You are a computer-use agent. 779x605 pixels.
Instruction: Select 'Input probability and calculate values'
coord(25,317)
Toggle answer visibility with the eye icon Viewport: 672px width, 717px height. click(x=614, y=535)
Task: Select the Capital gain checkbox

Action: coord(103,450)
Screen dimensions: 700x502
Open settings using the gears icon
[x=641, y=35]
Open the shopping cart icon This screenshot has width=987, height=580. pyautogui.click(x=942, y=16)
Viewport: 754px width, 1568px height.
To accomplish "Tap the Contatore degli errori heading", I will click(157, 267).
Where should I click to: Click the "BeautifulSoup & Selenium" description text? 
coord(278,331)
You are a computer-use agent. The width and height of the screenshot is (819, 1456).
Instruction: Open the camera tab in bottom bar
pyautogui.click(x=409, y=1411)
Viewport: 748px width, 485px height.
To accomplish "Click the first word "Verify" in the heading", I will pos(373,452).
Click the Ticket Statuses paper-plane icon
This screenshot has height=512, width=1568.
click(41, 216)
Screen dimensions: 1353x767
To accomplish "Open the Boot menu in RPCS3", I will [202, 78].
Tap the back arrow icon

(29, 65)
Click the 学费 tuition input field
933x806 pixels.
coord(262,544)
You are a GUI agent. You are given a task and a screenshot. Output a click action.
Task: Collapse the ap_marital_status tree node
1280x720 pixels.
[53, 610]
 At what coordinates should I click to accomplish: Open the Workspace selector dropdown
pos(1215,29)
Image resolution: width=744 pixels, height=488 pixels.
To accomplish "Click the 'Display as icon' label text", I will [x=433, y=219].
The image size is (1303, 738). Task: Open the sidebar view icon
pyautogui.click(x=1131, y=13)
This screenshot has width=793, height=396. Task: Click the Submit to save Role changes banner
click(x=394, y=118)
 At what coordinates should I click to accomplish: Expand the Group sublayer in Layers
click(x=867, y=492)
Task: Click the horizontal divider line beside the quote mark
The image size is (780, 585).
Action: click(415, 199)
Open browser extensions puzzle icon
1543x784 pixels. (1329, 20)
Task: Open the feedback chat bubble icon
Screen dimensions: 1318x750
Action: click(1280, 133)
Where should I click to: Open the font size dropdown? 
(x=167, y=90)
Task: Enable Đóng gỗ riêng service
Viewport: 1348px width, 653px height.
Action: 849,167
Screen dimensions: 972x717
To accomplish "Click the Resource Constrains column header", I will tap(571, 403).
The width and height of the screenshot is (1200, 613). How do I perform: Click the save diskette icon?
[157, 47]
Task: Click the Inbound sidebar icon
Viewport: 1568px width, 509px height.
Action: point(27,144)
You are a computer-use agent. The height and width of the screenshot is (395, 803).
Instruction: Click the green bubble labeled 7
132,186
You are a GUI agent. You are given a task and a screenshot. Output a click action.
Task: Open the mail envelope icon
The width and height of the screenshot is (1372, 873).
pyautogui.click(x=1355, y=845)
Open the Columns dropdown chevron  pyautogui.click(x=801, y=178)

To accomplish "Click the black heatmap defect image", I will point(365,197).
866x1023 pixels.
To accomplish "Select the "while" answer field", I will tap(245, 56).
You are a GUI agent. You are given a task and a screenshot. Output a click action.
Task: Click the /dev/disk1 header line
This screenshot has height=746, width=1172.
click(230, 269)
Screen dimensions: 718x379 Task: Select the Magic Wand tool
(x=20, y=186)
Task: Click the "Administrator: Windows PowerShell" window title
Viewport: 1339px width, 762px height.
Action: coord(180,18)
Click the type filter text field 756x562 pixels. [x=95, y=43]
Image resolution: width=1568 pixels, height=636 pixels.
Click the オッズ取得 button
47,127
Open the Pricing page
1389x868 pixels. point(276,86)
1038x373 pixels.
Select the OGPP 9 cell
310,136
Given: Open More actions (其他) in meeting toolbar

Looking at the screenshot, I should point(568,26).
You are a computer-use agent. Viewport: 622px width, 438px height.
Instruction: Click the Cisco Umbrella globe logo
========
Could you copy every record above exactly as it appears?

You are a computer-use agent. 779x605 pixels.
Instruction: Select 'Input probability and calculate values'
coord(25,317)
Toggle answer visibility with the eye icon Viewport: 672px width, 717px height. click(x=614, y=535)
Task: Select the Capital gain checkbox

Action: coord(103,450)
Screen dimensions: 700x502
Open settings using the gears icon
[x=641, y=35]
Open the shopping cart icon This screenshot has width=987, height=580. pyautogui.click(x=942, y=16)
Viewport: 754px width, 1568px height.
To accomplish "Tap the Contatore degli errori heading", I will click(157, 267).
Where should I click to: Click the "BeautifulSoup & Selenium" description text? 
coord(278,331)
You are a computer-use agent. The width and height of the screenshot is (819, 1456).
Instruction: Open the camera tab in bottom bar
pyautogui.click(x=409, y=1411)
Viewport: 748px width, 485px height.
To accomplish "Click the first word "Verify" in the heading", I will pos(373,452).
Click the Ticket Statuses paper-plane icon
This screenshot has height=512, width=1568.
click(41, 216)
Screen dimensions: 1353x767
To accomplish "Open the Boot menu in RPCS3", I will [202, 78].
Tap the back arrow icon

(29, 65)
Click the 学费 tuition input field
933x806 pixels.
coord(262,544)
You are a GUI agent. You are given a task and a screenshot. Output a click action.
Task: Collapse the ap_marital_status tree node
1280x720 pixels.
[53, 610]
 At what coordinates should I click to accomplish: Open the Workspace selector dropdown
pos(1215,29)
Image resolution: width=744 pixels, height=488 pixels.
To accomplish "Click the 'Display as icon' label text", I will [x=433, y=219].
The image size is (1303, 738). Task: Open the sidebar view icon
pyautogui.click(x=1131, y=13)
This screenshot has width=793, height=396. Task: Click the Submit to save Role changes banner
click(x=394, y=118)
 At what coordinates should I click to accomplish: Expand the Group sublayer in Layers
click(x=867, y=492)
Task: Click the horizontal divider line beside the quote mark
The image size is (780, 585).
Action: click(415, 199)
Open browser extensions puzzle icon
1543x784 pixels. (1329, 20)
Task: Open the feedback chat bubble icon
Screen dimensions: 1318x750
Action: click(1280, 133)
Where should I click to: Open the font size dropdown? 
(x=167, y=90)
Task: Enable Đóng gỗ riêng service
Viewport: 1348px width, 653px height.
Action: 849,167
Screen dimensions: 972x717
To accomplish "Click the Resource Constrains column header", I will tap(571, 403).
The width and height of the screenshot is (1200, 613). How do I perform: Click the save diskette icon?
[157, 47]
Task: Click the Inbound sidebar icon
Viewport: 1568px width, 509px height.
Action: point(27,144)
You are a computer-use agent. The height and width of the screenshot is (395, 803).
Instruction: Click the green bubble labeled 7
132,186
You are a GUI agent. You are given a task and a screenshot. Output a click action.
Task: Open the mail envelope icon
The width and height of the screenshot is (1372, 873).
pyautogui.click(x=1355, y=845)
Open the Columns dropdown chevron  pyautogui.click(x=801, y=178)

To accomplish "Click the black heatmap defect image", I will point(365,197).
866x1023 pixels.
To accomplish "Select the "while" answer field", I will tap(245, 56).
You are a GUI agent. You are given a task and a screenshot. Output a click action.
Task: Click the /dev/disk1 header line
This screenshot has height=746, width=1172.
click(230, 269)
Screen dimensions: 718x379 Task: Select the Magic Wand tool
(x=20, y=186)
Task: Click the "Administrator: Windows PowerShell" window title
Viewport: 1339px width, 762px height.
Action: coord(180,18)
Click the type filter text field 756x562 pixels. [x=95, y=43]
Image resolution: width=1568 pixels, height=636 pixels.
Click the オッズ取得 button
47,127
Open the Pricing page
1389x868 pixels. point(276,86)
1038x373 pixels.
Select the OGPP 9 cell
310,136
Given: Open More actions (其他) in meeting toolbar

Looking at the screenshot, I should point(568,26).
You are a computer-use agent. Viewport: 622px width, 438px height.
Instruction: Click the Cisco Umbrella globe logo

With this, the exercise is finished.